Consignes:
A. Répondez aux questions suivantes à partir de l'extrait :
(i) De quand date la construction de Clevelândia ?
(ii) Combien d'heures durera l'attente de la vedette rapide de l'Ibama ?
(iii) À quelle ethnie Antonella Tassinari s'est-elle consacrée ?
B. Recopiez l'extrait en commençant par « Les maisons de » et en poursuivant jusqu'à « gris et vert. ». Remplacez « toucan » par « perroquet ».

Extrait:
# # # # # # #
4 août, samedi, 6h.
Dîner chez Chico et Carol hier, avec Lux. Un petit barbecue improvisé mais très bon. Chico me montre ses plantations de fruits régionaux, de bananes, de pastèques et autres. Ecoutant de la musique française (Brel, Piaf, Olivia Ruiz, Higelin...), nous n’avons finalement qu’assez peu parlé car Carol se retirait souvent pour allaiter la petite Flora. Mais ambiance plaisante, Chico somnolant dans le hamac, Lux et moi parlant de Brassens et de Brel et de leur vision des femmes.
Les maisons de Clevelândia sont mille fois plus fraîches qu’à Oiapoque. Clevelândia est une ville militaire, construite dans les années 50. Oiapoque a surgi plus tard.
Au retour, le chauffeur de taxi nous raconte l’histoire de la Dame Blanche qui erre les nuits de pleine lune entre Clevelândia et Oiapoque. Puis il a essayé de m'arnaquer de 8 réaux - je constaterai plus tard que la mentalité a changé en un an, les gens sont âpres au gain.
Le jour se lève, derrière le logement de l'Ibama où j'ai dormi, un toucan à la paupière bleue et au poitrail orangé mange des fruits d'açaí à quelques mètres de moi. Le petit chien dont Ricardo prend soin gémit doucement. Dehors, tout est nimbé de gris et vert.
10h. Chez Rona, attendant la vedette rapide de l’Ibama. Sur le chemin un enfant jouait dans une flaque de boue avec un sac d’ordure qu’il éventrait, sous l’œil complaisant de son père. Une image incroyable de bidonville qu’on croirait réservée à l’Afrique – mais il y a vraiment un problème culturel à Oiapoque.
Lux est avec moi. Nous attendons, attendons, en bons Amazoniens que nous sommes (nous attendrons trois heures). J'en profite pour expliquer au lecteur qui est Lux Vidal: Allemande, puis Française, puis Espagnole, puis Américaine, enfin Brésilienne, pur produit de la Deuxième Guerre Mondiale, Lux est aujourd'hui, à plus de 70 ans, une des grandes figures de l'anthropologie brésilienne. D'abord spécialiste des Xikrin du Xingu, elle se consacre depuis le début des années 90 aux peuples de l'Uaça, qu'elle accompagne et guide dans leurs démarches face à l'Etat (construction de la route nationale, passage des pylônes d'Electronorte). Plusieurs de ses élèves se sont consacrés aux différentes ethnies locales, Antonella Tassinari aux Karipuna, Ugo Maia aux Galibi Marworno, Artionka Capiberibe aux Palikur. Moi-même je suis ici grâce à elle qui m'a ouvert les portes de l'Amapa. Cela n'a toutefois pas été facile d'obtenir l'accès à la Terre Indigène - plus d'un an et demi de démarches.
# # # # # # #
Matériel fourni:
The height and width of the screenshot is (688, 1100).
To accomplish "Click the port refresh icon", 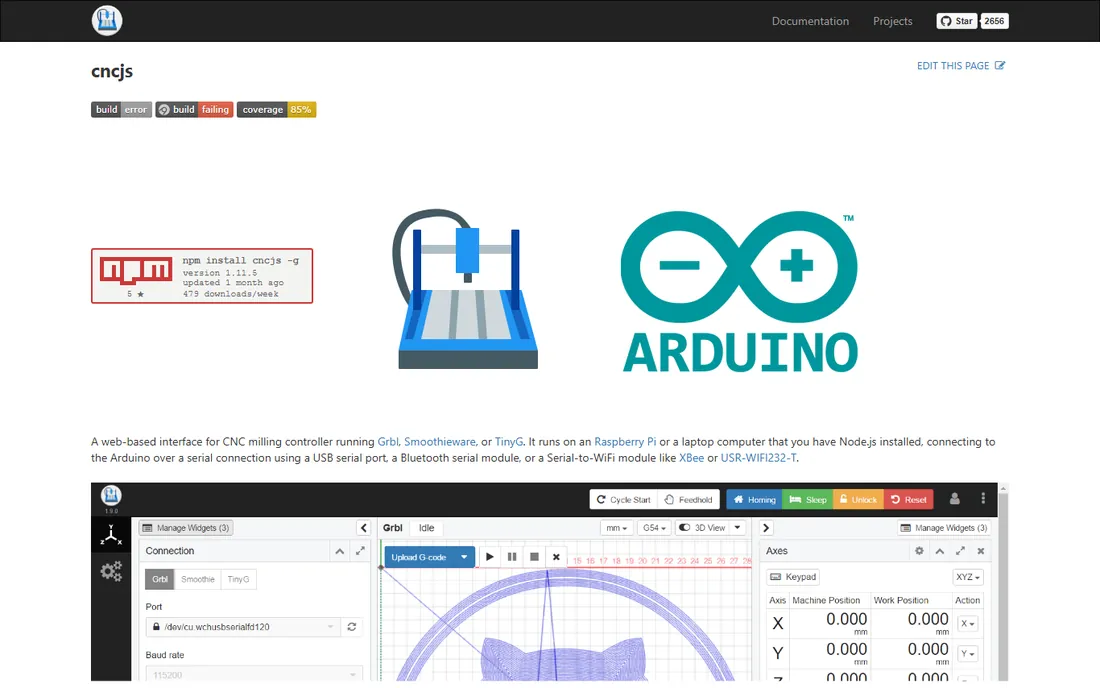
# # # # # # #
Résultats par tâche:
A.
(i) Des années 50.
(ii) Trois heures.
(iii) Aux Karipuna.

B.
Les maisons de Clevelândia sont mille fois plus fraîches qu’à Oiapoque. Clevelândia est une ville militaire, construite dans les années 50. Oiapoque a surgi plus tard.
Au retour, le chauffeur de taxi nous raconte l’histoire de la Dame Blanche qui erre les nuits de pleine lune entre Clevelândia et Oiapoque. Puis il a essayé de m'arnaquer de 8 réaux - je constaterai plus tard que la mentalité a changé en un an, les gens sont âpres au gain.
Le jour se lève, derrière le logement de l'Ibama où j'ai dormi, un perroquet à la paupière bleue et au poitrail orangé mange des fruits d'açaí à quelques mètres de moi. Le petit chien dont Ricardo prend soin gémit doucement. Dehors, tout est nimbé de gris et vert.